- _WHAT YOU ARE ASKED TO DO_:
Quote exactly the lines spanning from the top of the data below to the line that contains "Task: Click the", including both.

- _STUDY MATERIAL_:
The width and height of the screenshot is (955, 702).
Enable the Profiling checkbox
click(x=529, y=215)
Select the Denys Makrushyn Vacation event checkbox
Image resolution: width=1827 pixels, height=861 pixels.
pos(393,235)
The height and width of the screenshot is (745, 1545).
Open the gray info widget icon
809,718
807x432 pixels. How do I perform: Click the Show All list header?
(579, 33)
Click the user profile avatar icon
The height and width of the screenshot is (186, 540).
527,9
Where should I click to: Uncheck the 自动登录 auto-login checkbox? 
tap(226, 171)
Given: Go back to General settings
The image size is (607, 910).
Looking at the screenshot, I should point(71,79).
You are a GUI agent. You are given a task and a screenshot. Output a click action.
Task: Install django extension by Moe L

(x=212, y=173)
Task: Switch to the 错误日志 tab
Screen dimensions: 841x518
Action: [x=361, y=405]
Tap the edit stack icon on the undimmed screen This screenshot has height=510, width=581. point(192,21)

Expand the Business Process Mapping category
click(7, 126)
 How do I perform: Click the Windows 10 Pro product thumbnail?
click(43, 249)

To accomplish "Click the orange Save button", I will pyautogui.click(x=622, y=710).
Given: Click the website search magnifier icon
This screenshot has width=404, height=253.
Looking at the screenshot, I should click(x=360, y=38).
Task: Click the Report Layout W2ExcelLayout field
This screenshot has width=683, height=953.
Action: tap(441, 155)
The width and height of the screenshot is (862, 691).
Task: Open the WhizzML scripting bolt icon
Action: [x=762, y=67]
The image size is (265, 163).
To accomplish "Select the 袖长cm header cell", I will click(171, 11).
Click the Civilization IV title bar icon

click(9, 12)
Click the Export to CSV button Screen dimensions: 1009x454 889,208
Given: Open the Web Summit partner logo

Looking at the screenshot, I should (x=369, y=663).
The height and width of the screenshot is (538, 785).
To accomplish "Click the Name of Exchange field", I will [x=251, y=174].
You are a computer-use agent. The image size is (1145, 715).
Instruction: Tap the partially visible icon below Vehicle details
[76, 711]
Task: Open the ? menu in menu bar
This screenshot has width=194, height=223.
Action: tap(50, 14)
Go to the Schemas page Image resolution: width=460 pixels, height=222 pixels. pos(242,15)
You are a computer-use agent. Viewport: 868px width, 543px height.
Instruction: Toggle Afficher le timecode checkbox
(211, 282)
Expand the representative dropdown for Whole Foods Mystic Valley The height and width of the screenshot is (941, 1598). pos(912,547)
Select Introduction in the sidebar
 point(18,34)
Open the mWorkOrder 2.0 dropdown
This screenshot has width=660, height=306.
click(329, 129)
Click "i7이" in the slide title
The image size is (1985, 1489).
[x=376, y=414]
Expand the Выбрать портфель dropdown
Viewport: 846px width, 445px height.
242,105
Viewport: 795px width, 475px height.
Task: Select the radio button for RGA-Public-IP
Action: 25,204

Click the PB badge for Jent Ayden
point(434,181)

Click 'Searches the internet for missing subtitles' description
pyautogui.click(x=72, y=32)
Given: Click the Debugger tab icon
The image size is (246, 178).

- _ANSWER SPACE_:
The width and height of the screenshot is (955, 702).
Enable the Profiling checkbox
click(x=529, y=215)
Select the Denys Makrushyn Vacation event checkbox
Image resolution: width=1827 pixels, height=861 pixels.
pos(393,235)
The height and width of the screenshot is (745, 1545).
Open the gray info widget icon
809,718
807x432 pixels. How do I perform: Click the Show All list header?
(579, 33)
Click the user profile avatar icon
The height and width of the screenshot is (186, 540).
527,9
Where should I click to: Uncheck the 自动登录 auto-login checkbox? 
tap(226, 171)
Given: Go back to General settings
The image size is (607, 910).
Looking at the screenshot, I should point(71,79).
You are a GUI agent. You are given a task and a screenshot. Output a click action.
Task: Install django extension by Moe L

(x=212, y=173)
Task: Switch to the 错误日志 tab
Screen dimensions: 841x518
Action: [x=361, y=405]
Tap the edit stack icon on the undimmed screen This screenshot has height=510, width=581. point(192,21)

Expand the Business Process Mapping category
click(7, 126)
 How do I perform: Click the Windows 10 Pro product thumbnail?
click(43, 249)

To accomplish "Click the orange Save button", I will pyautogui.click(x=622, y=710).
Given: Click the website search magnifier icon
This screenshot has width=404, height=253.
Looking at the screenshot, I should click(x=360, y=38).
Task: Click the Report Layout W2ExcelLayout field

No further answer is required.